Task details
Reproduce each record exactly. The pictures should be skipped.

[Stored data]
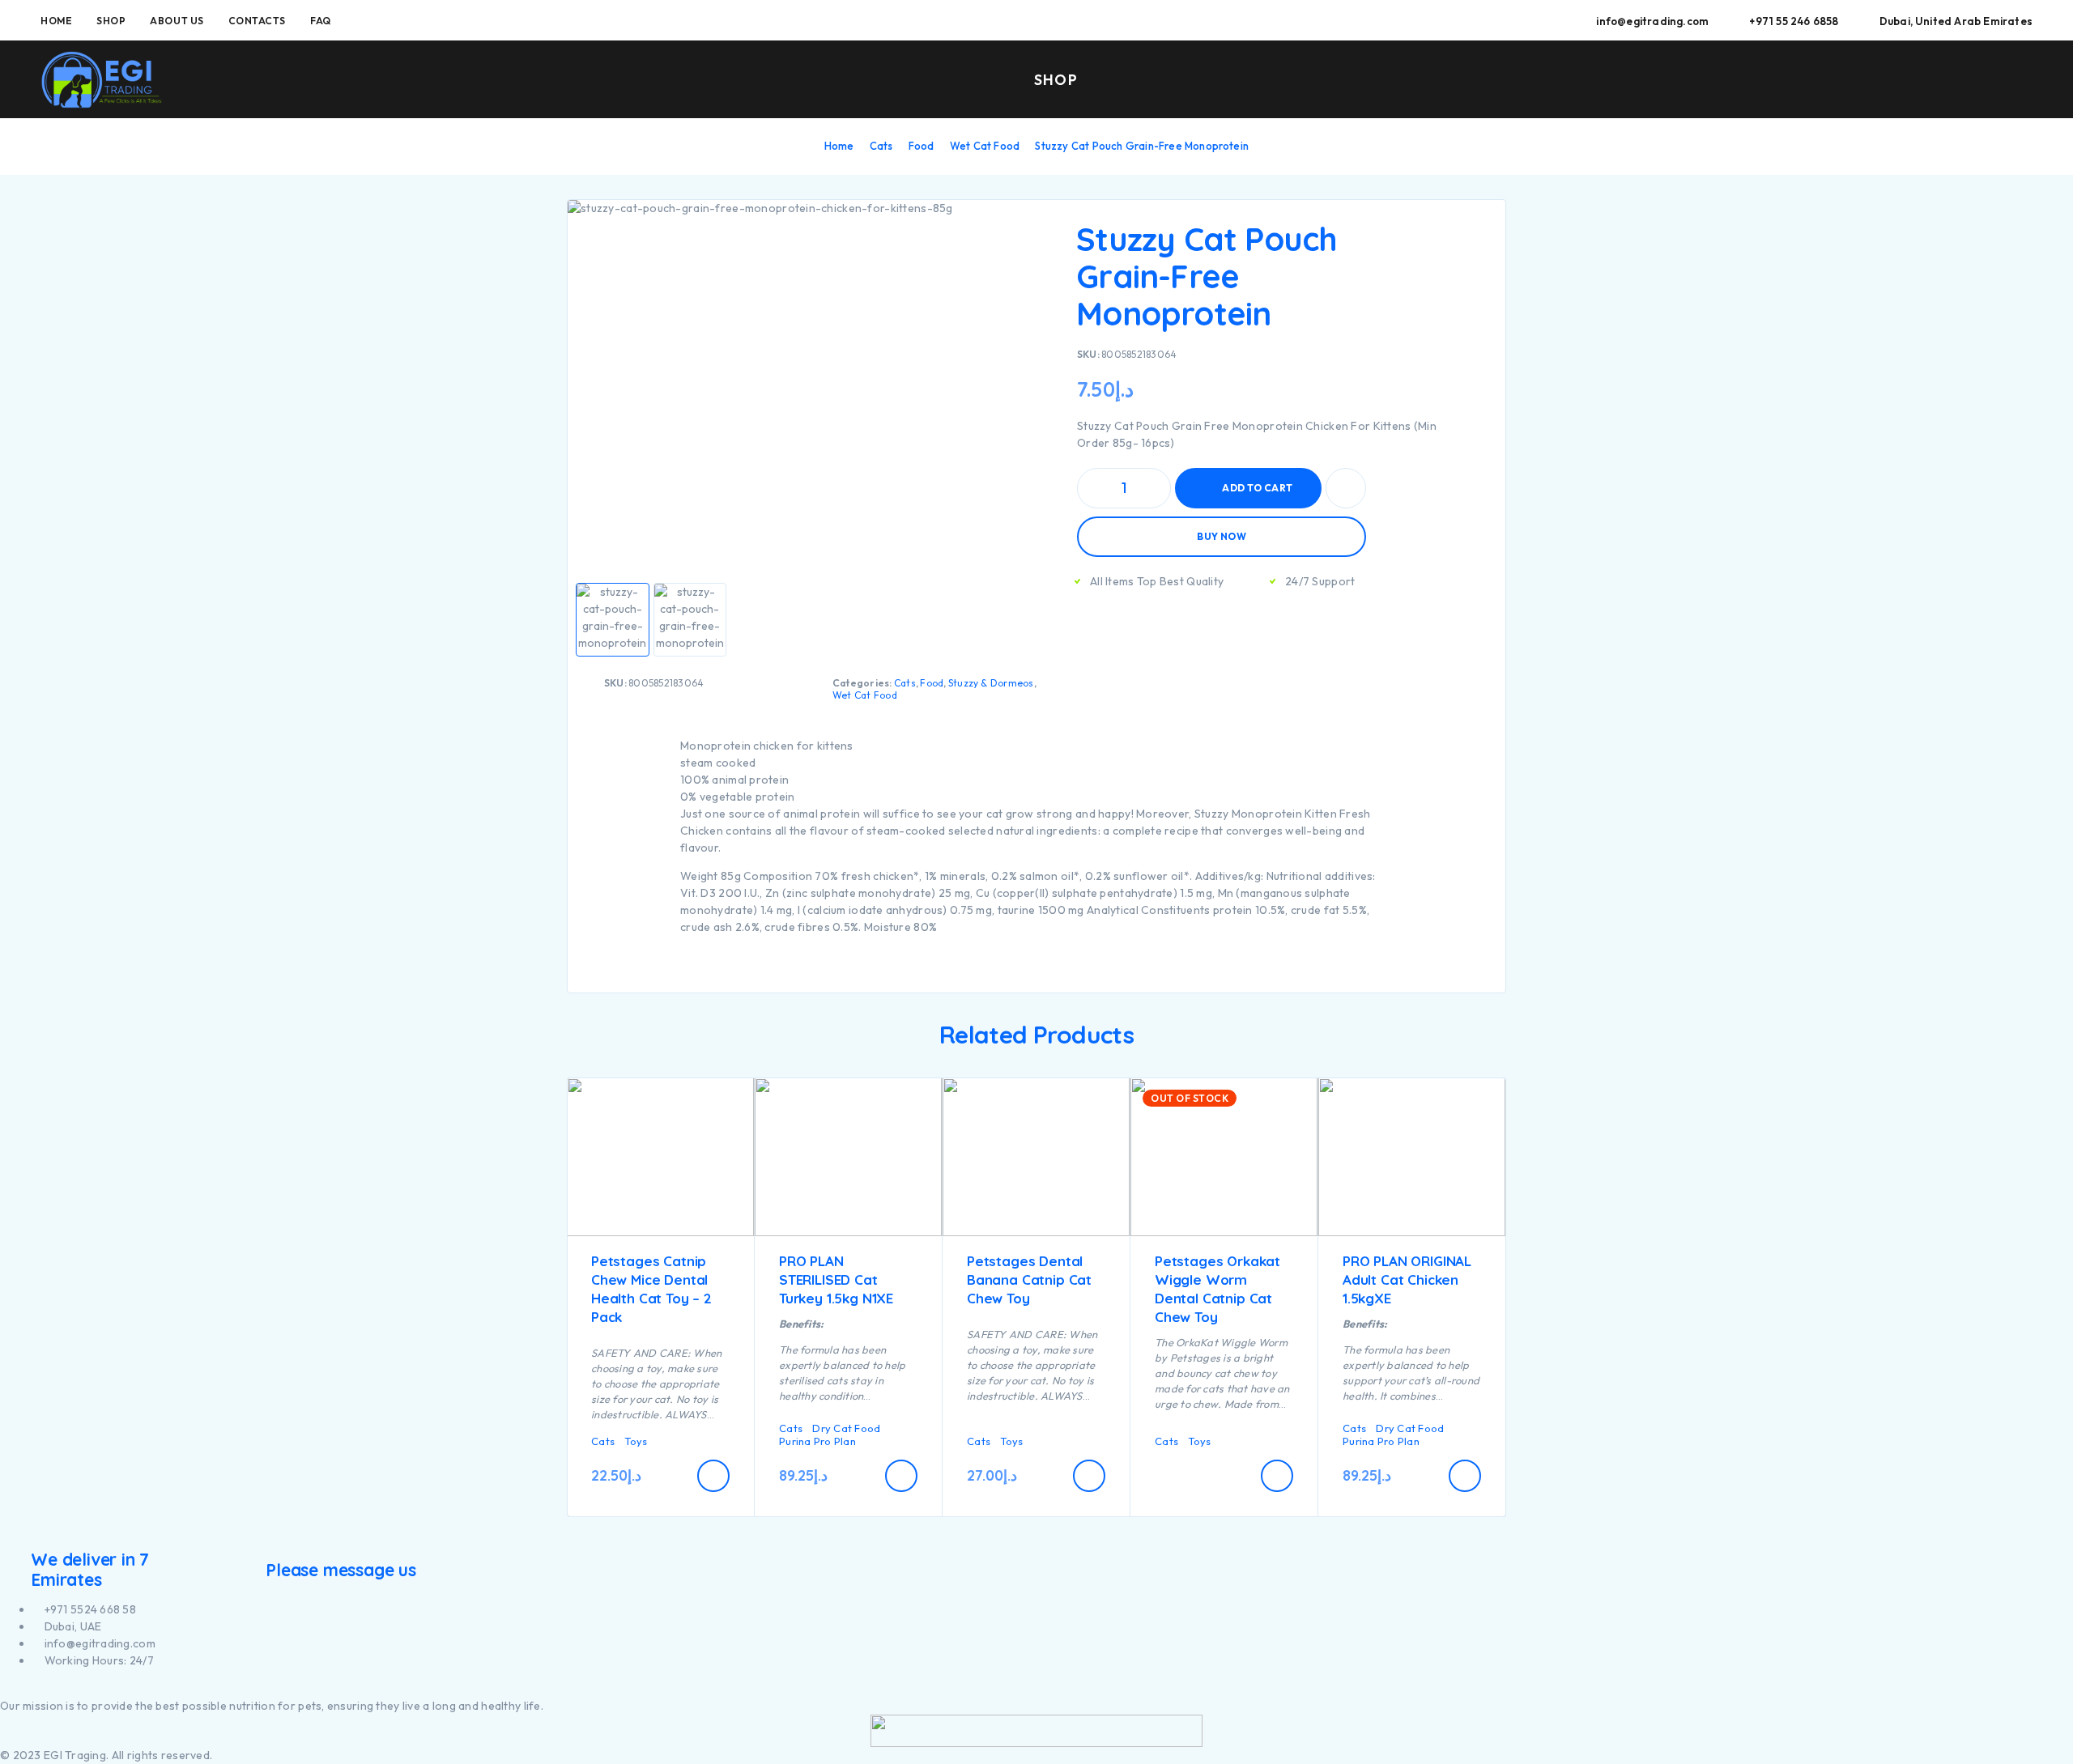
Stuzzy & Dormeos (991, 683)
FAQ (320, 21)
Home (56, 21)
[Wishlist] (1988, 79)
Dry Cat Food (846, 1428)
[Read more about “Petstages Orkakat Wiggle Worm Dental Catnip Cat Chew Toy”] (1277, 1476)
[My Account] (1950, 80)
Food (921, 145)
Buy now (1221, 536)
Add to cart (1257, 488)
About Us (176, 21)
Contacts (257, 21)
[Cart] (2026, 78)
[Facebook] (4, 1689)
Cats (881, 145)
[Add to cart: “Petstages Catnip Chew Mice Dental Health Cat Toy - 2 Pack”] (713, 1476)
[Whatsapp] (32, 1689)
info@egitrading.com (1652, 21)
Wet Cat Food (984, 145)
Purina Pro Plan (817, 1441)
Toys (635, 1441)
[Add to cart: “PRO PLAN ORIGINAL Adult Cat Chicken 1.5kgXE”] (1465, 1476)
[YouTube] (23, 1689)
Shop (111, 21)
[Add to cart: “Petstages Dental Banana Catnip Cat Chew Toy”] (1089, 1476)
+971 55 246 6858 (1793, 21)
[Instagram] (13, 1689)
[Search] (1913, 80)
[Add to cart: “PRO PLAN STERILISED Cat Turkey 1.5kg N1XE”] (901, 1476)
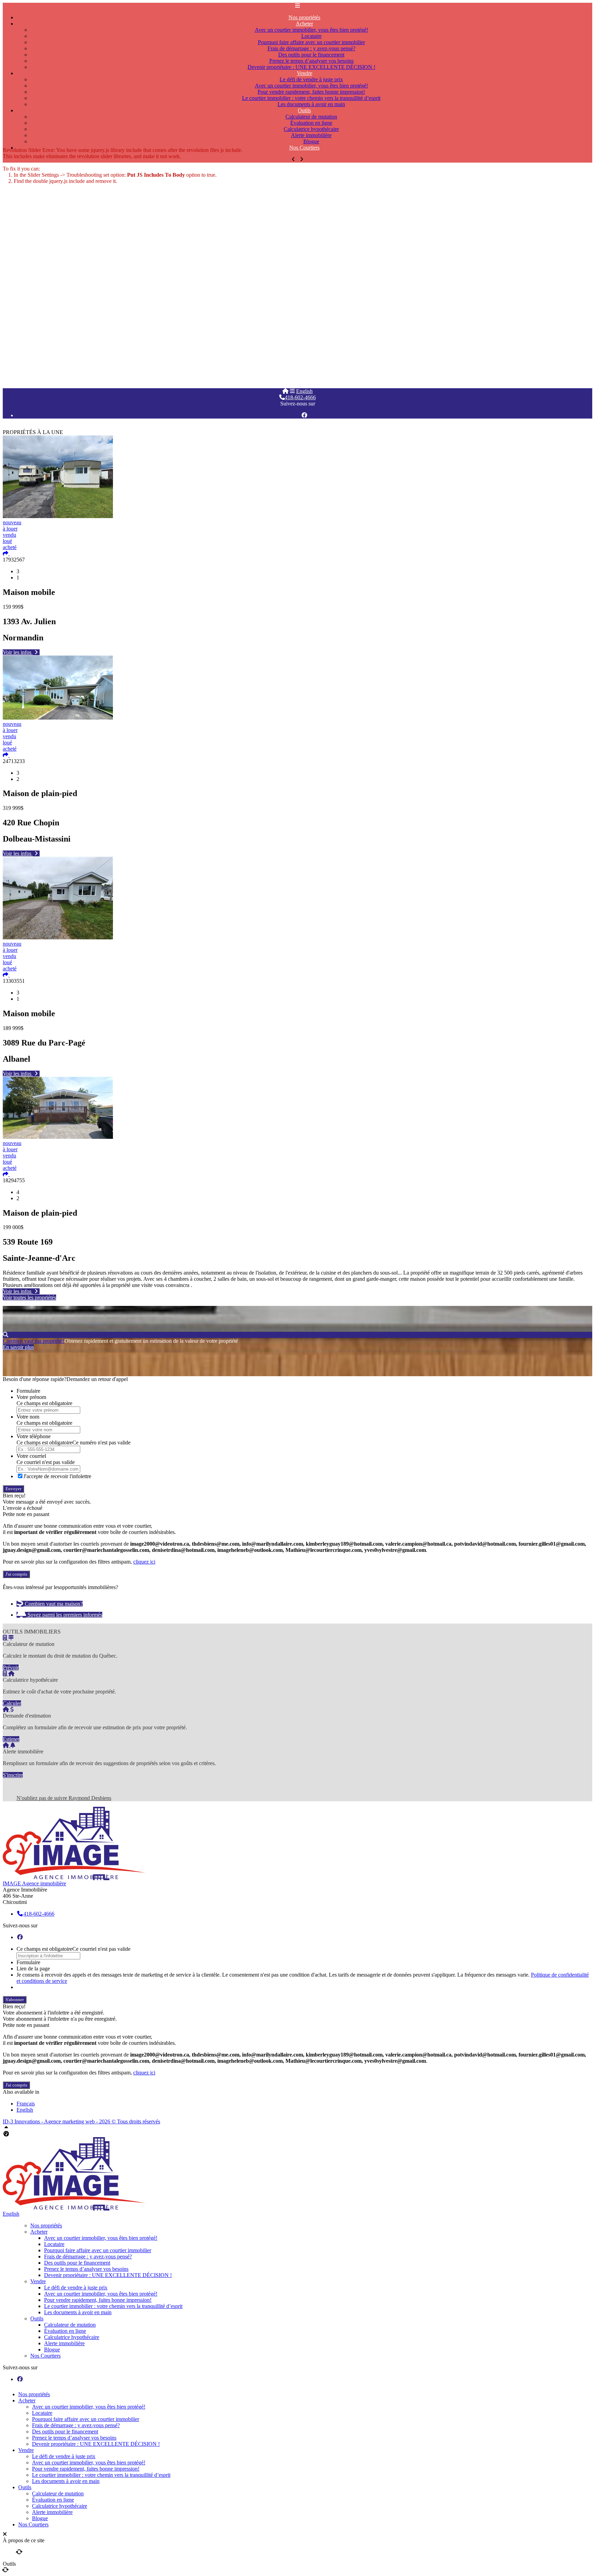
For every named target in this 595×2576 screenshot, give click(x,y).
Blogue (52, 2349)
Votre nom (28, 1417)
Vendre (38, 2281)
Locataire (54, 2244)
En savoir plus (18, 1347)
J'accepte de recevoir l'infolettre (57, 1476)
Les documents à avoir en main (311, 104)
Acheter (39, 2232)
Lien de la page (33, 1968)
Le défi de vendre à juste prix (75, 2287)
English (304, 391)
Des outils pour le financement (77, 2263)
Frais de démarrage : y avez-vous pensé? (88, 2256)
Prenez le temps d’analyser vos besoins (86, 2269)
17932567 (14, 560)
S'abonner (15, 1999)
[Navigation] (292, 391)
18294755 (14, 1180)
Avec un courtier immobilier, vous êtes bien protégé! (100, 2238)
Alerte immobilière (64, 2343)
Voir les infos (18, 652)
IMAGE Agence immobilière (34, 1883)
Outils (36, 2318)
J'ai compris (16, 1574)
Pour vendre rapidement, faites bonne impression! (98, 2300)
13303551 (14, 981)
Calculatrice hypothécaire (71, 2337)
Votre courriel (31, 1456)
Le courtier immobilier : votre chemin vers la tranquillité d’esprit (113, 2306)
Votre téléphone (34, 1436)
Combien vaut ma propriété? (33, 1341)
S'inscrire (13, 1775)
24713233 (14, 761)
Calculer (12, 1703)
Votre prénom (31, 1397)
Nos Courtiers (304, 148)
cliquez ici (144, 1562)
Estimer (11, 1739)
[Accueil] (285, 391)
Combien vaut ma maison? (53, 1604)
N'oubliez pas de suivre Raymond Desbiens (64, 1798)
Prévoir (11, 1667)
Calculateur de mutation (70, 2325)
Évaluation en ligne (65, 2331)
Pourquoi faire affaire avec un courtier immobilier (97, 2250)
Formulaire (28, 1391)
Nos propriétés (46, 2225)
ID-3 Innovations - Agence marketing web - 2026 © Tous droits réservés (81, 2121)
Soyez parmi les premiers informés (64, 1615)
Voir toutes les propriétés (29, 1297)
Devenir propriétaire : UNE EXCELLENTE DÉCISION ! (108, 2275)
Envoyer (13, 1488)
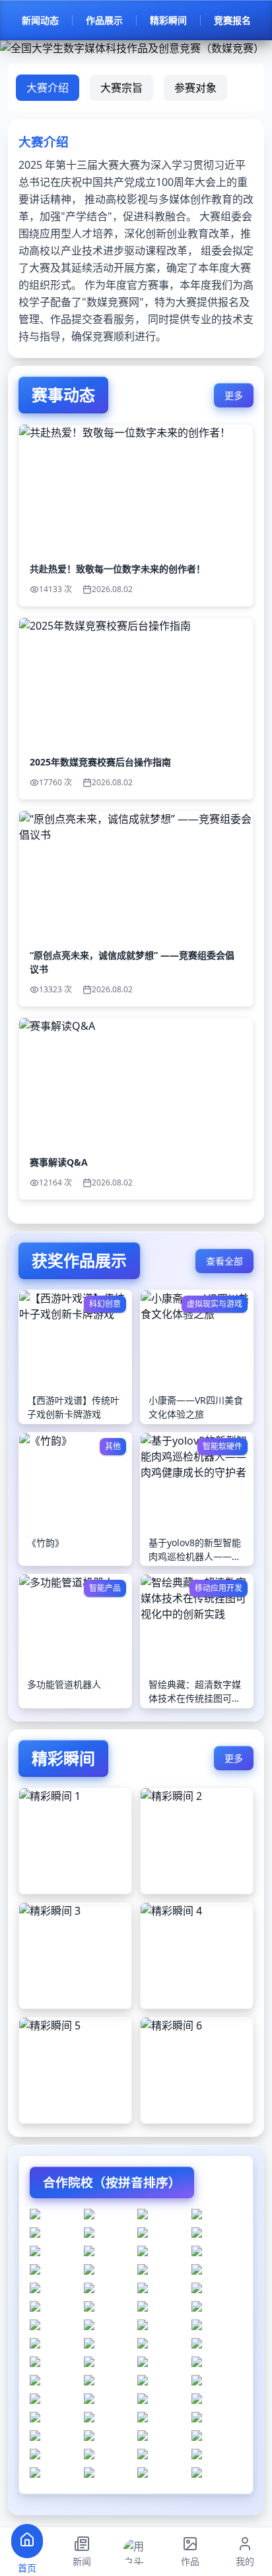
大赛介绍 (47, 87)
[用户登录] (136, 2551)
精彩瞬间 (168, 20)
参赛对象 (195, 87)
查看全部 (224, 1261)
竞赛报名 (232, 20)
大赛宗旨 (121, 87)
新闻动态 (40, 20)
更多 (233, 395)
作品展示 (104, 20)
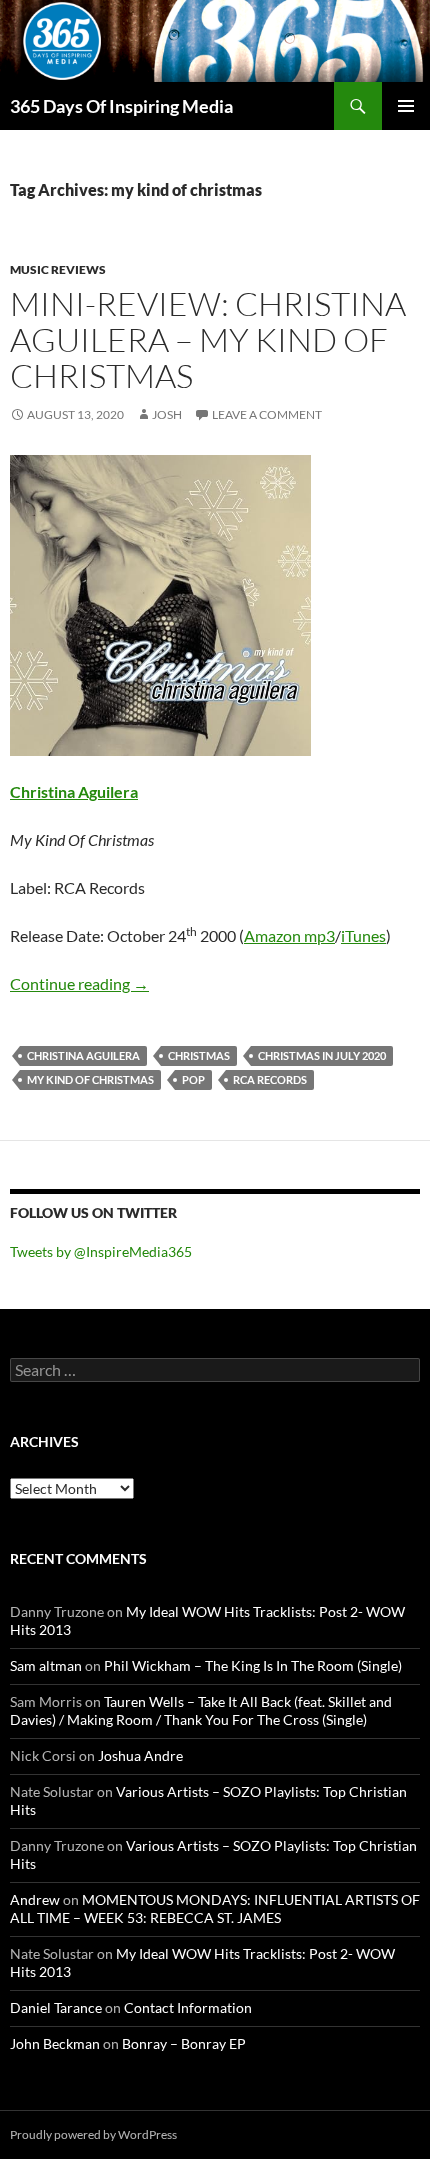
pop (193, 1079)
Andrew (35, 1899)
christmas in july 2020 (322, 1055)
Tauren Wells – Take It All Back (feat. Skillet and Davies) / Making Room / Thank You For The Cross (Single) (201, 1710)
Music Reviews (58, 269)
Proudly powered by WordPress (93, 2134)
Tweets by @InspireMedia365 (101, 1251)
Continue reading (79, 983)
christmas (199, 1055)
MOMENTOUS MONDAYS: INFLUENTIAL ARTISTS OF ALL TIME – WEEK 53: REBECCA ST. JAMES (215, 1908)
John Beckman (55, 2043)
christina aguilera (83, 1055)
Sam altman (46, 1665)
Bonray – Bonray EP (184, 2043)
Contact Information (188, 2007)
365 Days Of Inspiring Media (121, 106)
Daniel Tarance (56, 2007)
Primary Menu (406, 106)
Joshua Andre (140, 1755)
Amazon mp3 (289, 935)
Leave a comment (267, 414)
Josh (167, 414)
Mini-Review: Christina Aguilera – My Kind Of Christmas (208, 339)
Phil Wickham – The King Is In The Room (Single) (253, 1665)
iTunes (363, 935)
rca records (270, 1079)
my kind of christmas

Task response
Stuzzy & Dormeos (991, 683)
FAQ (320, 21)
Home (56, 21)
[Wishlist] (1988, 79)
Dry Cat Food (846, 1428)
[Read more about “Petstages Orkakat Wiggle Worm Dental Catnip Cat Chew Toy”] (1277, 1476)
[My Account] (1950, 80)
Food (921, 145)
Buy now (1221, 536)
Add to cart (1257, 488)
About Us (176, 21)
Contacts (257, 21)
[Cart] (2026, 78)
[Facebook] (4, 1689)
Cats (881, 145)
[Add to cart: “Petstages Catnip Chew Mice Dental Health Cat Toy - 2 Pack”] (713, 1476)
[Whatsapp] (32, 1689)
info@egitrading.com (1652, 21)
Wet Cat Food (984, 145)
Purina Pro Plan (817, 1441)
Toys (635, 1441)
[Add to cart: “PRO PLAN ORIGINAL Adult Cat Chicken 1.5kgXE”] (1465, 1476)
[YouTube] (23, 1689)
Shop (111, 21)
[Add to cart: “Petstages Dental Banana Catnip Cat Chew Toy”] (1089, 1476)
+971 55 246 6858 (1793, 21)
[Instagram] (13, 1689)
[Search] (1913, 80)
[Add to cart: “PRO PLAN STERILISED Cat Turkey 1.5kg N1XE”] (901, 1476)
For every named target in this 595×2576 screenshot, give click(x,y).
Blogue (52, 2349)
Votre nom (28, 1417)
Vendre (38, 2281)
Locataire (54, 2244)
En savoir plus (18, 1347)
J'accepte de recevoir l'infolettre (57, 1476)
Les documents à avoir en main (311, 104)
Acheter (39, 2232)
Lien de la page (33, 1968)
Le défi de vendre à juste prix (75, 2287)
English (304, 391)
Des outils pour le financement (77, 2263)
Frais de démarrage : y avez-vous pensé? (88, 2256)
Prenez le temps d’analyser vos besoins (86, 2269)
17932567 (14, 560)
S'abonner (15, 1999)
[Navigation] (292, 391)
18294755 (14, 1180)
Avec un courtier immobilier, vous êtes bien protégé! (100, 2238)
Alerte immobilière (64, 2343)
Voir les infos (18, 652)
IMAGE Agence immobilière (34, 1883)
Outils (36, 2318)
J'ai compris (16, 1574)
Pour vendre rapidement, faites bonne impression! (98, 2300)
13303551 (14, 981)
Calculatrice hypothécaire (71, 2337)
Votre courriel (31, 1456)
Le courtier immobilier : votre chemin vers la tranquillité d’esprit (113, 2306)
Votre téléphone (34, 1436)
Combien vaut ma propriété? (33, 1341)
S'inscrire (13, 1775)
24713233 (14, 761)
Calculer (12, 1703)
Votre prénom (31, 1397)
Nos Courtiers (304, 148)
cliquez ici (144, 1562)
Estimer (11, 1739)
[Accueil] (285, 391)
Combien vaut ma maison? (53, 1604)
N'oubliez pas de suivre Raymond Desbiens (64, 1798)
Prévoir (11, 1667)
Calculateur de mutation (70, 2325)
Évaluation en ligne (65, 2331)
Pourquoi faire affaire avec un courtier immobilier (97, 2250)
Formulaire (28, 1391)
Nos propriétés (46, 2225)
ID-3 Innovations - Agence marketing web - 2026 © Tous droits réservés (81, 2121)
Soyez parmi les premiers informés (64, 1615)
Voir toutes les propriétés (29, 1297)
Devenir propriétaire : UNE EXCELLENTE DÉCISION ! (108, 2275)
Envoyer (13, 1488)
大赛介绍 (47, 87)
[用户登录] (136, 2551)
精彩瞬间 (168, 20)
参赛对象 (195, 87)
查看全部 (224, 1261)
竞赛报名 (232, 20)
大赛宗旨 (121, 87)
新闻动态 (40, 20)
更多 (233, 395)
作品展示 (104, 20)
pop (193, 1079)
Andrew (35, 1899)
christmas in july 2020 (322, 1055)
Tauren Wells – Take It All Back (feat. Skillet and Davies) / Making Room / Thank You For The Cross (Single) (201, 1710)
Music Reviews (58, 269)
Proudly powered by WordPress (93, 2134)
Tweets by @InspireMedia365 (101, 1251)
Continue reading (79, 983)
christmas (199, 1055)
MOMENTOUS MONDAYS: INFLUENTIAL ARTISTS OF ALL TIME – WEEK 53: REBECCA ST. JAMES (215, 1908)
John Beckman (55, 2043)
christina aguilera (83, 1055)
Sam altman (46, 1665)
Bonray – Bonray EP (184, 2043)
Contact Information (188, 2007)
365 Days Of Inspiring Media (121, 106)
Daniel Tarance (56, 2007)
Primary Menu (406, 106)
Joshua Andre (140, 1755)
Amazon mp3 (289, 935)
Leave a comment (267, 414)
Josh (167, 414)
Mini-Review: Christina Aguilera – My Kind Of Christmas (208, 339)
Phil Wickham – The King Is In The Room (Single) (253, 1665)
iTunes (363, 935)
rca records (270, 1079)
my kind of christmas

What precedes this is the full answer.